▶ [EXCERPTED PASSAGE]:
Kirk had asked Forbes to look into the Woodall case last mouth and determine whether findings may have been falsified. Zain has denied wrongdoing.

"The things that Zain did as far as we can tell were done to the standards at that time," Kirk said.

But Forbes said he wants to be sure other innocent people were not convicted based on Zain's work.

"His interpretation of those results and one of our chemists or a chemist in Connecticut might not interpret them the same, and that's why we're taking a close look at them," Kirk said.

The 600 cases being re-examined involve cases Zain investigated directly and cases in which he approved the findings. 

"I would hope that Zain didn't do anything purposely wrong, Kirk said. "I feel not only bad for him. I feel bad for us because we're going to have to suffer through'

Kirk also said Saturday that improved communications between local agencies and the state police might have prevented the shooting death of a state trooper In April.

Trooper Larry Hacker was shot while investigating a dispute between two neighbors In Pullman. Dennis Ferguson, 67, has been charged with first-degree murder and remains in the Ritchie County Jail without bond.

Kirk said a sheriff's deputy at the scene had learned from a neighbor that Ferguson allegedly had been firing a gun all day, but the officer had no way of alerting Hacker.

▶ [ENTRIES SHOWN]:

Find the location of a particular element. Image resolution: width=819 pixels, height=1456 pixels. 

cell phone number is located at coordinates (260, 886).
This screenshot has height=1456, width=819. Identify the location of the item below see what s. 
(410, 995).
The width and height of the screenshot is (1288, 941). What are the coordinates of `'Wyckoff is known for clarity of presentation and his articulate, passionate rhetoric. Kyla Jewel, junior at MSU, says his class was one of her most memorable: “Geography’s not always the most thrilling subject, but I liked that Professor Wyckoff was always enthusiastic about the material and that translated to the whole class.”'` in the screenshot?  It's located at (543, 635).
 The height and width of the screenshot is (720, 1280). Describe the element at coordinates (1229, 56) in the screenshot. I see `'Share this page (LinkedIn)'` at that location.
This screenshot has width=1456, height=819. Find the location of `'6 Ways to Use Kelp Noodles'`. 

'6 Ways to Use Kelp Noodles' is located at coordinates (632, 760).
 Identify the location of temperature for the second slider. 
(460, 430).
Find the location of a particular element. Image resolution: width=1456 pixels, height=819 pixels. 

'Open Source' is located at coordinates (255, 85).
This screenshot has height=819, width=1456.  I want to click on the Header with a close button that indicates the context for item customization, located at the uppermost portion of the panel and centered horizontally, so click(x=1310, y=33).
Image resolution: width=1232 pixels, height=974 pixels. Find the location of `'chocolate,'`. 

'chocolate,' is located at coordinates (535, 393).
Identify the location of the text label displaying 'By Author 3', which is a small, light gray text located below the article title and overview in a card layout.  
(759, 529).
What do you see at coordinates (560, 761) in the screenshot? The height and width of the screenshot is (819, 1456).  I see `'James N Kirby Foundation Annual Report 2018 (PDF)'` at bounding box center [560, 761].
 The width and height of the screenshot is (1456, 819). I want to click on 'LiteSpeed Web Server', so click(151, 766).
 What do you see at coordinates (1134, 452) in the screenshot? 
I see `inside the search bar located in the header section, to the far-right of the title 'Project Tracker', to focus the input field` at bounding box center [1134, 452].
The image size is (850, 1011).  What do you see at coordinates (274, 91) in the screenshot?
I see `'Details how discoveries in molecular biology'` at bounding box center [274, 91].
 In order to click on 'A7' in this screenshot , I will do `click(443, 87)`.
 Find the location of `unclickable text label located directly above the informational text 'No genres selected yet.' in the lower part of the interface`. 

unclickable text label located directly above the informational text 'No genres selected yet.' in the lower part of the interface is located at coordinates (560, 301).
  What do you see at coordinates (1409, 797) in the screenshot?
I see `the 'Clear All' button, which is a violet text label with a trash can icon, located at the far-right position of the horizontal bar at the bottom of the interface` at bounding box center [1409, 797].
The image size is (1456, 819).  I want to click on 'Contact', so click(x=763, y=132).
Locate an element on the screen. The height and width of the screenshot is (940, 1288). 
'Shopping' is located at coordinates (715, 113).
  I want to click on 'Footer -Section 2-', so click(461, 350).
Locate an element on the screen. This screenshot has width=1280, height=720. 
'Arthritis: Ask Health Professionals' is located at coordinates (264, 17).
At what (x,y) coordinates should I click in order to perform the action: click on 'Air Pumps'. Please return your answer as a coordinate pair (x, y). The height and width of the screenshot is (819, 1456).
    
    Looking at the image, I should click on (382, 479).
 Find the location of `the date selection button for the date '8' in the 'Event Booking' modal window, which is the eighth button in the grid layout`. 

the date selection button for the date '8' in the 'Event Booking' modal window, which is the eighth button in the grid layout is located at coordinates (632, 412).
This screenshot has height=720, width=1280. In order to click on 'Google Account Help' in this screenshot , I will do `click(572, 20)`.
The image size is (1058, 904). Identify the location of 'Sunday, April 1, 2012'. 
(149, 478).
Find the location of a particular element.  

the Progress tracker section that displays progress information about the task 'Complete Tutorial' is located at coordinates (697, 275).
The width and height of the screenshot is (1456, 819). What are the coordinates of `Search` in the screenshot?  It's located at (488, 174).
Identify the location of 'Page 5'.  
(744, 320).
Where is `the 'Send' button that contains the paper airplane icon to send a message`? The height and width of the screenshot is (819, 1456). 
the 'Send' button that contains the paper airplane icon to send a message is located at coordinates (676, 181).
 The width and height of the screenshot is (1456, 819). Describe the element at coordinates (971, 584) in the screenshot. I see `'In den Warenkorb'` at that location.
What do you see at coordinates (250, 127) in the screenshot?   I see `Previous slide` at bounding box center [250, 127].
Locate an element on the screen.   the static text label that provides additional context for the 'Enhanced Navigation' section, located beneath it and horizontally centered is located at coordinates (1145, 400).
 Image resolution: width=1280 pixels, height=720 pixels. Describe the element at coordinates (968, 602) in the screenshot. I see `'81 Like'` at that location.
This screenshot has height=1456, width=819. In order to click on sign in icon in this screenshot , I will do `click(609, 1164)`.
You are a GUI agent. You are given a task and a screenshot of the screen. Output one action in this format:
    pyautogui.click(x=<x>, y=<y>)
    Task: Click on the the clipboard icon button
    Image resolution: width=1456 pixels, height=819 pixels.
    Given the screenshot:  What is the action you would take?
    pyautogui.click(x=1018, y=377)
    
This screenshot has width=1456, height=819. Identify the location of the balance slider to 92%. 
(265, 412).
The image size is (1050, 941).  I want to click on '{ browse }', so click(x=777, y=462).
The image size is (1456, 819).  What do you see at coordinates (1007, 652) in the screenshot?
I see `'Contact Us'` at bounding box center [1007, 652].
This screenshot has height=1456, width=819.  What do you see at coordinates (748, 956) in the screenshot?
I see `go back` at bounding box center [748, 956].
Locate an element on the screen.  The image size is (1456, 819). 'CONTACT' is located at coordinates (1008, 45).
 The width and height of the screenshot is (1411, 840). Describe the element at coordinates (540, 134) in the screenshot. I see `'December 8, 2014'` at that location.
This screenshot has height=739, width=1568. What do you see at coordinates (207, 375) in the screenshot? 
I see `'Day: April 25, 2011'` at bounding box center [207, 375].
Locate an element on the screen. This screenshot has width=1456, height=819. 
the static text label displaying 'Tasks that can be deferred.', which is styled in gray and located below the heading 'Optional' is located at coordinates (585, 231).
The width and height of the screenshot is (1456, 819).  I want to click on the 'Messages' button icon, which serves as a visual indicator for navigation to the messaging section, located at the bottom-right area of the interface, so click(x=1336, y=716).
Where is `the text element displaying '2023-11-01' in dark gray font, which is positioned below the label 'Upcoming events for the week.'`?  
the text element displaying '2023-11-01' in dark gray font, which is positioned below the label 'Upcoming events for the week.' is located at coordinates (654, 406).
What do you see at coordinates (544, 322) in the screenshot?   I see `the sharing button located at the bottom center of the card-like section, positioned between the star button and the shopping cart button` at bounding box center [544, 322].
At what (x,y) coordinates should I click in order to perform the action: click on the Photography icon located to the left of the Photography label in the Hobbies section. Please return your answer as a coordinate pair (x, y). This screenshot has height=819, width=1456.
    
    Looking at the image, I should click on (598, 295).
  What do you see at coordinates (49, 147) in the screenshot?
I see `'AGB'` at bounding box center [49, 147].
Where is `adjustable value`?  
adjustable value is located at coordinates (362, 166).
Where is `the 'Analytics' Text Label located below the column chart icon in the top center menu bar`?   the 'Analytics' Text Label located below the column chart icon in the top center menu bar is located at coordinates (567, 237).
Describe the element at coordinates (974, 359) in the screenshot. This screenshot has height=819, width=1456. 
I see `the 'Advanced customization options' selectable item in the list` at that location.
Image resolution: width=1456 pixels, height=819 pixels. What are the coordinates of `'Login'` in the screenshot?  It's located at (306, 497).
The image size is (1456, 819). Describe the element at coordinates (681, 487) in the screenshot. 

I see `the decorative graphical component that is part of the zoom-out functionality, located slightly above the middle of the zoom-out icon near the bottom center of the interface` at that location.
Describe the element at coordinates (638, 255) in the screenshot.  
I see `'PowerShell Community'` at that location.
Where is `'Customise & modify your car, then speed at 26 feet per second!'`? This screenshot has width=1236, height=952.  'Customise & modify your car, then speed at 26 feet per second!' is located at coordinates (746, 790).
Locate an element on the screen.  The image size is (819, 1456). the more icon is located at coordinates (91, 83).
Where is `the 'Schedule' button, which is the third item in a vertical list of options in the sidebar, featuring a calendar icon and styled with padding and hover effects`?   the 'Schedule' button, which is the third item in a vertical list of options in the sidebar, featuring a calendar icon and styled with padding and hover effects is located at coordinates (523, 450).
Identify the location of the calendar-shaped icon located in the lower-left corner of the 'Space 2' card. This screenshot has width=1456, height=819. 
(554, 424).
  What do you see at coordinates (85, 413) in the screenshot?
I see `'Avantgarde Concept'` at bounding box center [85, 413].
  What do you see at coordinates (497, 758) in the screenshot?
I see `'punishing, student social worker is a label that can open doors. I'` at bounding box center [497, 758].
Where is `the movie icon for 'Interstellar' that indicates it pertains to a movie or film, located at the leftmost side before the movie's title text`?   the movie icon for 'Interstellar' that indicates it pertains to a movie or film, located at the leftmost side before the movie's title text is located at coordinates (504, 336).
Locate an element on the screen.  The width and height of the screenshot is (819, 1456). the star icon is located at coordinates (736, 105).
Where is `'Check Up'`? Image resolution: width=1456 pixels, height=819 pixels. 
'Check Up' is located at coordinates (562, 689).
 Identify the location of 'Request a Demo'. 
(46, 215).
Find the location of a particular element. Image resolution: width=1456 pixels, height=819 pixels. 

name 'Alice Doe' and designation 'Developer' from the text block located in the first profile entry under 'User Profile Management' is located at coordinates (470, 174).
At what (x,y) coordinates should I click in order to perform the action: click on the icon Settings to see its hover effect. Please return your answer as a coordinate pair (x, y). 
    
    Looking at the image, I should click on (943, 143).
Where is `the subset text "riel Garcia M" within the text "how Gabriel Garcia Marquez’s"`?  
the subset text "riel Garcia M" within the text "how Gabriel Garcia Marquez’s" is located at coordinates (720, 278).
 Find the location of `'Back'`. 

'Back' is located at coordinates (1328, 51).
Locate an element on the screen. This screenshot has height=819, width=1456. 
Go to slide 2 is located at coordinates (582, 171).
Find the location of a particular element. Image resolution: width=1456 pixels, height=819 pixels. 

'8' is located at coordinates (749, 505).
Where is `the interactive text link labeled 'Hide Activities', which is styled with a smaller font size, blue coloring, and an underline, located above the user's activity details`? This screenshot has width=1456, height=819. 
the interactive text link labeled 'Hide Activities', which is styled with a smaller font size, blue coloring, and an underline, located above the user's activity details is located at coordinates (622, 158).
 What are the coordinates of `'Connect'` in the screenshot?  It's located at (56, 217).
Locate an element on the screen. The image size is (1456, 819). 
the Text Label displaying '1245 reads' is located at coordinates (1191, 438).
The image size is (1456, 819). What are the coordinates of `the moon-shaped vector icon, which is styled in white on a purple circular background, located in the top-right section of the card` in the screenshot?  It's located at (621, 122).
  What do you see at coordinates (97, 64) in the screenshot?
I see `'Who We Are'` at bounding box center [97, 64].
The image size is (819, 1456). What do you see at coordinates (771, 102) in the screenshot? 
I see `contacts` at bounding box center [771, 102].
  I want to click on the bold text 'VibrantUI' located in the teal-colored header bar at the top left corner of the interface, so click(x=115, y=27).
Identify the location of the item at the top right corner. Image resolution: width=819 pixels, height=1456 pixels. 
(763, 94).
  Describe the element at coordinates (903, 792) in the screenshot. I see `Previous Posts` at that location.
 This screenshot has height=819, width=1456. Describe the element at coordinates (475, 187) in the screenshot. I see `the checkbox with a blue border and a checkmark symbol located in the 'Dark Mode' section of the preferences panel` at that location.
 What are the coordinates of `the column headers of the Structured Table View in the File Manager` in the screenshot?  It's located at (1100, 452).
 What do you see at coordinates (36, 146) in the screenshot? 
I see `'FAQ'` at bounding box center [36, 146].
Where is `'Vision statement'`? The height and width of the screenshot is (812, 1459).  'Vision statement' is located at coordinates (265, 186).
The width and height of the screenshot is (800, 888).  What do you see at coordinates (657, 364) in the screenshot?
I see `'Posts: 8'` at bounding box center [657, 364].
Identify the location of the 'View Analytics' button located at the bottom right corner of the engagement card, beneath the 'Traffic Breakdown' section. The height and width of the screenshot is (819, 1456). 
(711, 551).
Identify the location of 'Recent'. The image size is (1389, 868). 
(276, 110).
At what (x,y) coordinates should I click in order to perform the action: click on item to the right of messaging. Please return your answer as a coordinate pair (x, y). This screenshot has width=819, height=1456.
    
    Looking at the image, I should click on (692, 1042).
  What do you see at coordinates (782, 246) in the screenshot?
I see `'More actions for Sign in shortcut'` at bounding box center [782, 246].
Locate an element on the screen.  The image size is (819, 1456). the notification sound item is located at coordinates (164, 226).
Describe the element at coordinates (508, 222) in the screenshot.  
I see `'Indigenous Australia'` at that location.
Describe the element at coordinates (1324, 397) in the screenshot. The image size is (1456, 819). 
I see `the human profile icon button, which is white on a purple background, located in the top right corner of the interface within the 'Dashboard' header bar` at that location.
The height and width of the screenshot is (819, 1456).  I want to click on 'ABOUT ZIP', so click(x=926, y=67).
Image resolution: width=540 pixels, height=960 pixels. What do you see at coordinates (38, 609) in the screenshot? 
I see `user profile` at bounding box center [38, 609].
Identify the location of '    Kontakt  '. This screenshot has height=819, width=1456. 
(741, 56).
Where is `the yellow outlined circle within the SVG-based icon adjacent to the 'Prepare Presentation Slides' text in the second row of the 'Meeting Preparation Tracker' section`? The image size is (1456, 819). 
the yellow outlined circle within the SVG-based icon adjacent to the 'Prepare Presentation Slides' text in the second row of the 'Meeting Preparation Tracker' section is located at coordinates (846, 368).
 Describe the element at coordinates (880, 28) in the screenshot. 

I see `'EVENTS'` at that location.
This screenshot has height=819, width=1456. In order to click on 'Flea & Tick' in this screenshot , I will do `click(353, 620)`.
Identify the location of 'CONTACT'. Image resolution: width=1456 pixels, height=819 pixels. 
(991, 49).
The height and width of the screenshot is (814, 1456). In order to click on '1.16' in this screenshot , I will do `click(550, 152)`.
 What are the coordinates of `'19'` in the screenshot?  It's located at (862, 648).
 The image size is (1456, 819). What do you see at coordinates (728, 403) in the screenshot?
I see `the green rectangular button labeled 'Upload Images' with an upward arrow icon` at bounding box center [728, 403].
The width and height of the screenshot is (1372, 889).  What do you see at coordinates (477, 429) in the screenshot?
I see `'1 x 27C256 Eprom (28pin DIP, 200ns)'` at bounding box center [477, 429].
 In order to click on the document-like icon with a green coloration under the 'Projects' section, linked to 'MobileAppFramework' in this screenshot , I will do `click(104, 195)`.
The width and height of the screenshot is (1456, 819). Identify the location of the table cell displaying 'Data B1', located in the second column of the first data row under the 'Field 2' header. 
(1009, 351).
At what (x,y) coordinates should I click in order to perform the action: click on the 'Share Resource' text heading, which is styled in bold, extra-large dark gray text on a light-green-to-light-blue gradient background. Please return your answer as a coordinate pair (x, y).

▶ [SET EXERCISE]: Quote the news excerpt on the Zain case review word for word, starting at "Kirk also said" and ending at "trooper In April.".

▶ [REPLY TO THE EXERCISE]:
Kirk also said Saturday that improved communications between local agencies and the state police might have prevented the shooting death of a state trooper In April.